- Instructions for the task -
Find each line in the records below that contains the word "This", and copy those lines.

— START Records supplied —

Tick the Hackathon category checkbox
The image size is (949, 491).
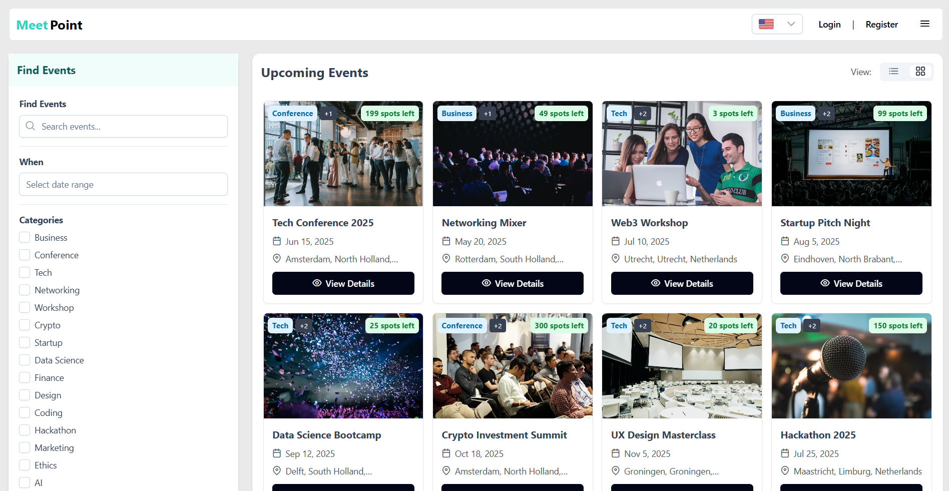pos(25,430)
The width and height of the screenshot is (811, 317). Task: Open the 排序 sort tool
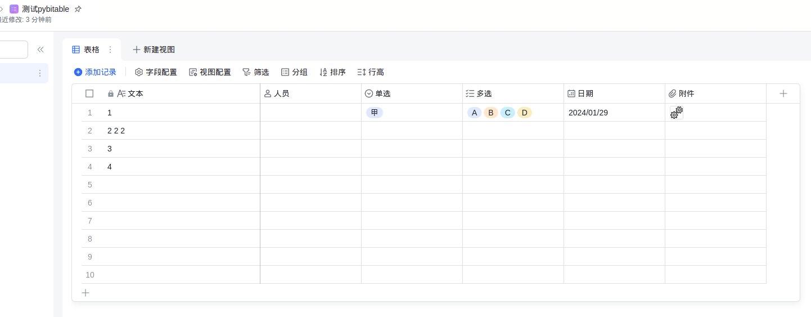pyautogui.click(x=332, y=72)
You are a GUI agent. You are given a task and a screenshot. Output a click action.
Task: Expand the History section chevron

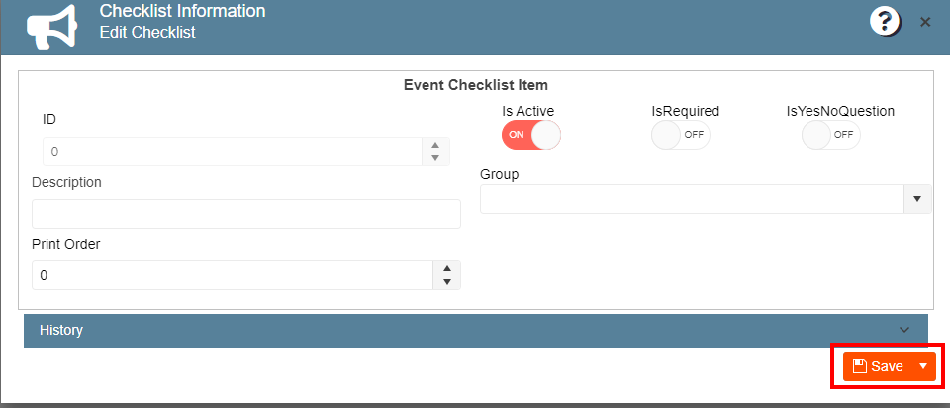tap(904, 330)
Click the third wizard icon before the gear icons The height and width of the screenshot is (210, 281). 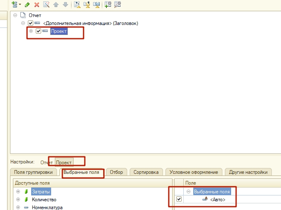(96, 5)
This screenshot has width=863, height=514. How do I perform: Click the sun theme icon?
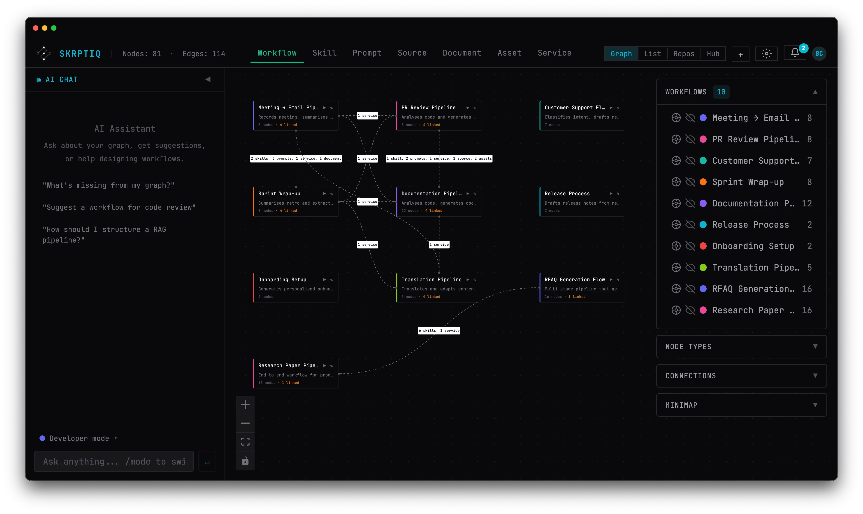point(766,53)
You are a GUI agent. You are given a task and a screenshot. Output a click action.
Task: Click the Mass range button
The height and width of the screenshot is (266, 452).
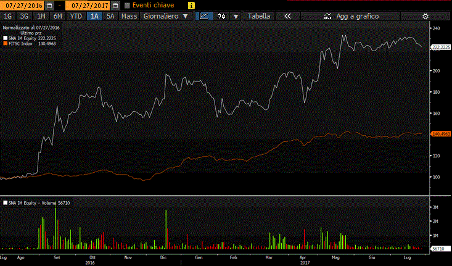click(129, 16)
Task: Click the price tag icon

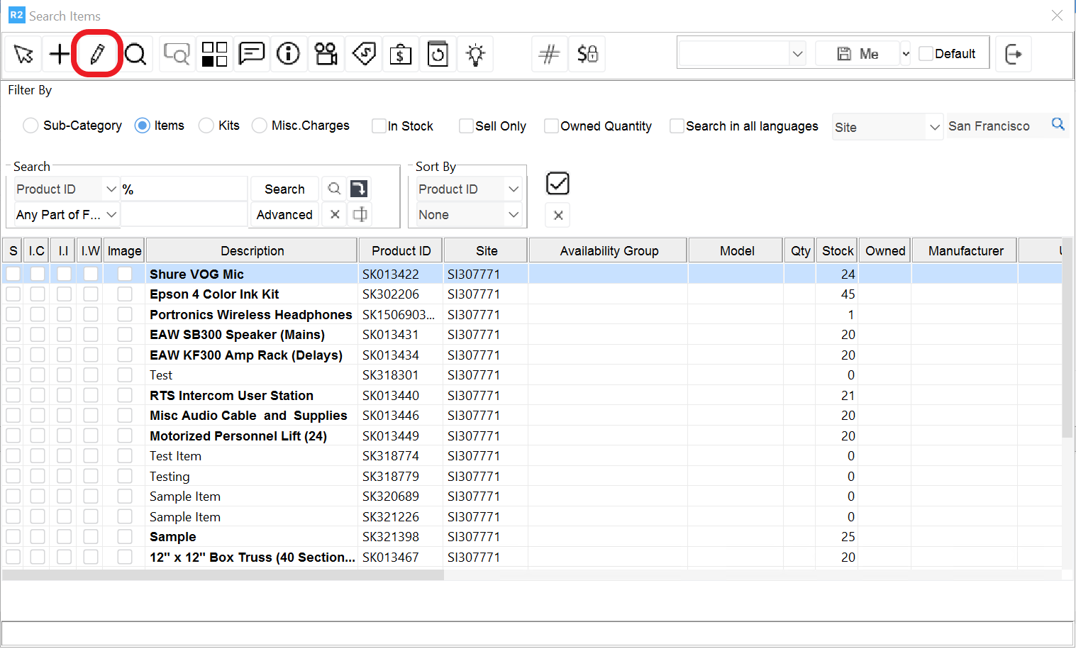Action: point(364,54)
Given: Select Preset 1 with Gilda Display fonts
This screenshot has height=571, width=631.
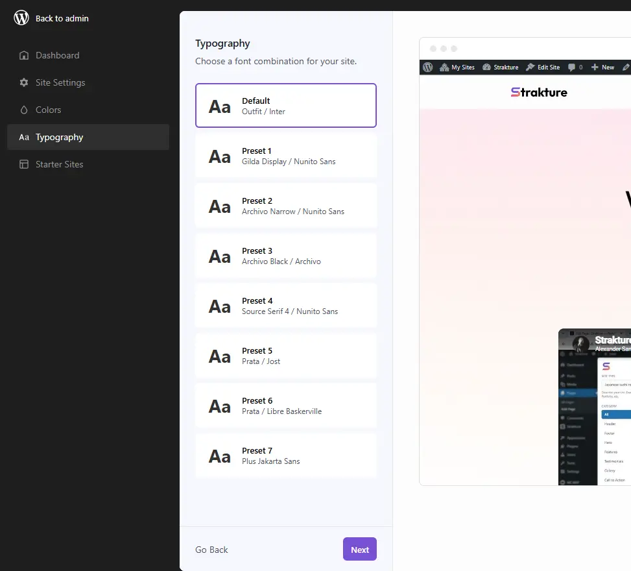Looking at the screenshot, I should click(285, 156).
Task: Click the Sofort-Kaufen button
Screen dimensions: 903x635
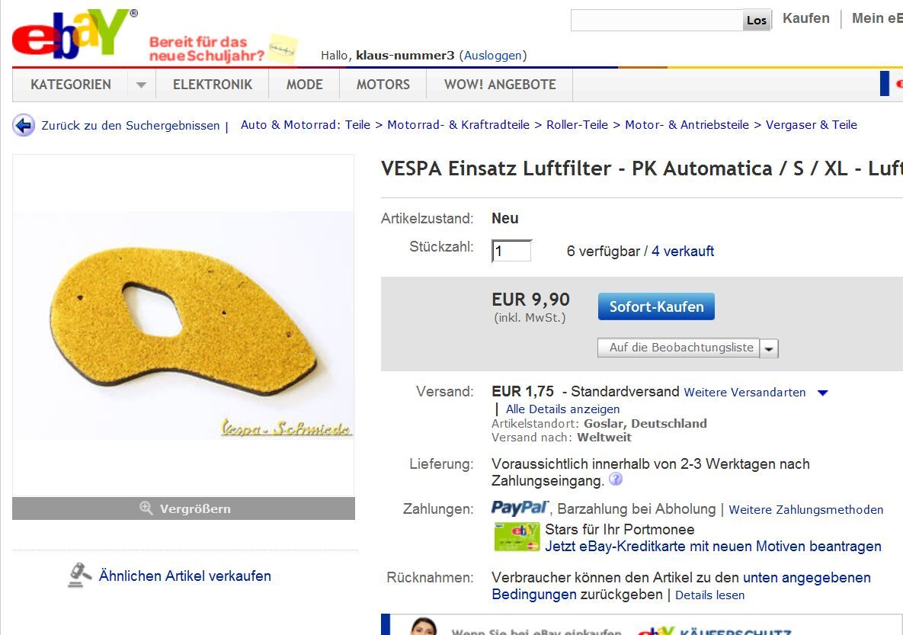Action: 656,306
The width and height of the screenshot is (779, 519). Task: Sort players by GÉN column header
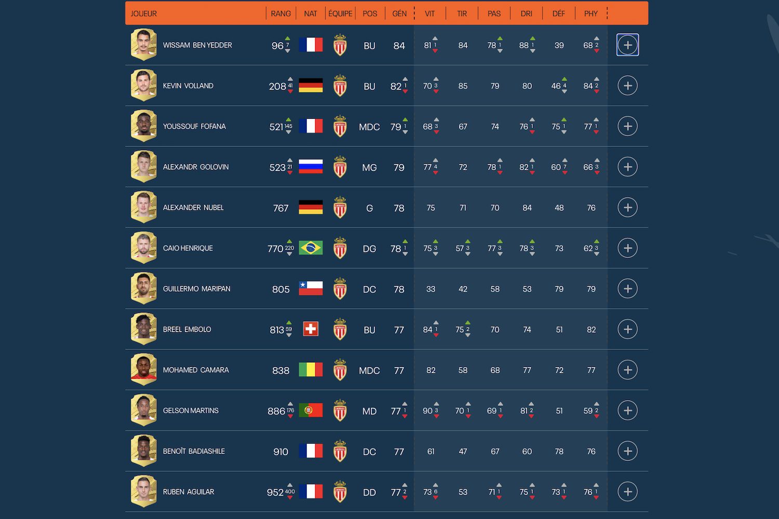[399, 13]

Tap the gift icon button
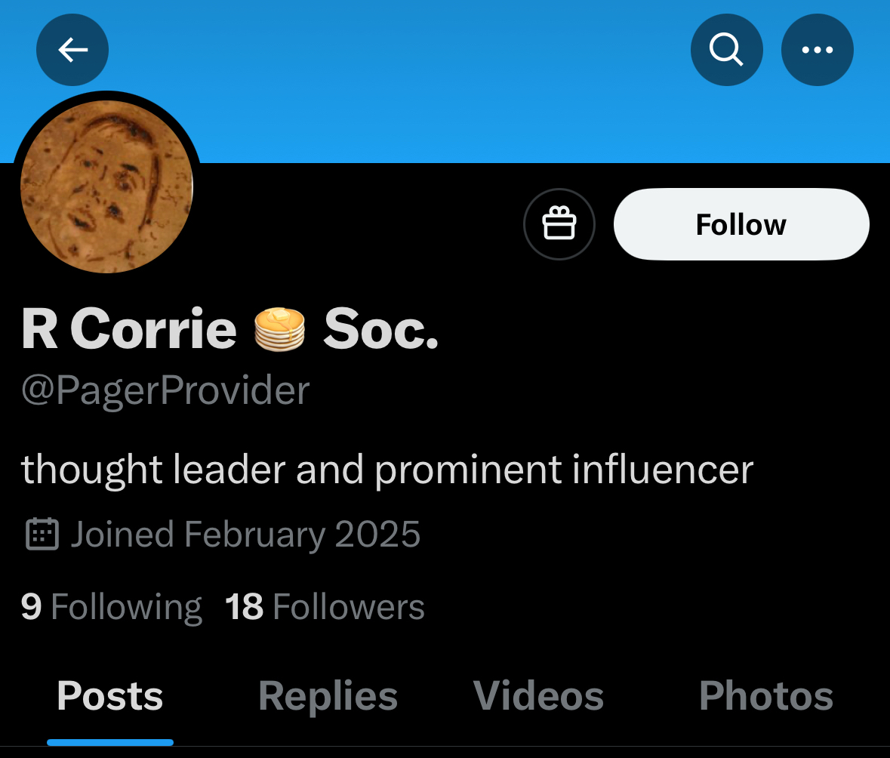pos(559,224)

— END Records supplied —

- Task result -
This screenshot has width=863, height=514. How do I perform: Click the sun theme icon?
This screenshot has height=571, width=631.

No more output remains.